Action models for the antitumor drug camptothecin: formation of alkali-labile complex with DNA and inhibition of human DNA topoisomerase I.

The antitumor activity of camptothecin (CPT) and its derivatives, including water-soluble topotecan (TPT), is determined by their ability to inhibit human DNA topoisomerase I (top 1). On the other hand, TPT has been recently shown to bind to DNA. The proposed models are based on a two-step mechanism of TPT (CPT) dimer interaction with two spatially close DNA duplexes. At the first step, the CPT lactone form binds to DNA (Streltsov et al., Mol.

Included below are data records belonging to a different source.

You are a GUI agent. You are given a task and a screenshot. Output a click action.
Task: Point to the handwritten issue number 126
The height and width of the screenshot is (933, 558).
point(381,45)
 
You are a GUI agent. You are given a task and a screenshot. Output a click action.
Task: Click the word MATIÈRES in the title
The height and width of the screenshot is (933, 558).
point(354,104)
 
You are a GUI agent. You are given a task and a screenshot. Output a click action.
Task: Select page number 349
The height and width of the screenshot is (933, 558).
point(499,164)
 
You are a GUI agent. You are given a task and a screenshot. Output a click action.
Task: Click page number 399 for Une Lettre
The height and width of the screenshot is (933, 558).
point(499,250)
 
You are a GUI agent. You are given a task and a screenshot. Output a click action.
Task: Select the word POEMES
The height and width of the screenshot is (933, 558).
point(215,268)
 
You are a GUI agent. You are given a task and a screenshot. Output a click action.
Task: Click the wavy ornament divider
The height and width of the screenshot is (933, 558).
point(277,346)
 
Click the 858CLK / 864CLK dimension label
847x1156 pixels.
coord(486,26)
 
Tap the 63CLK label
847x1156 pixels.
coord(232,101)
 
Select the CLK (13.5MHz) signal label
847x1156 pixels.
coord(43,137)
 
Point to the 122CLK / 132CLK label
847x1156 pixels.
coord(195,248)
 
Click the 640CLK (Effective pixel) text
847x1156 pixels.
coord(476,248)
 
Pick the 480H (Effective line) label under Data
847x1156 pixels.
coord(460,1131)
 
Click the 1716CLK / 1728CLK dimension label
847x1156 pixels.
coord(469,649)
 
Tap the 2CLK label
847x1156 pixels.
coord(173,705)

Biol. vol. 36, no. 5 (2002)) through hydrogen bonding of its C16a carbonyl with the guanine 2-amino group. At the second step, CPT is converted to the carboxylate form. In the absence of top 1, the C17 hydroxyl of CPT is involved in ester exchange (nicking of the DNA sugar-phosphate backbone followed by covalent joining of free phosphate to C17) whereas its C20 carboxyl forms two hydrogen bonds with the same guanine nucleotide at the opposite end of the broken DNA backbone. As a result, CPT binds to both ends of the broken DNA. The resulting CPT-DNA complex is alkali-labile. In the presence of top 1, after CPT conversion to the carboxylate form and DNA nicking, the C17 hydroxyl makes a branching hydrogen bond with N1 and N3 of guanine while the C20 carboxyl makes two hydrogen bonds with the NH of Tyr723 and N(delta2)H(2) of Asp722. Owing to this, rotation of one end of the broken sugar-phosphate backbone about the other becomes impossible; hence the CPT inhibitory effect on top 1. The proposed models are consistent with the current body of experimental data.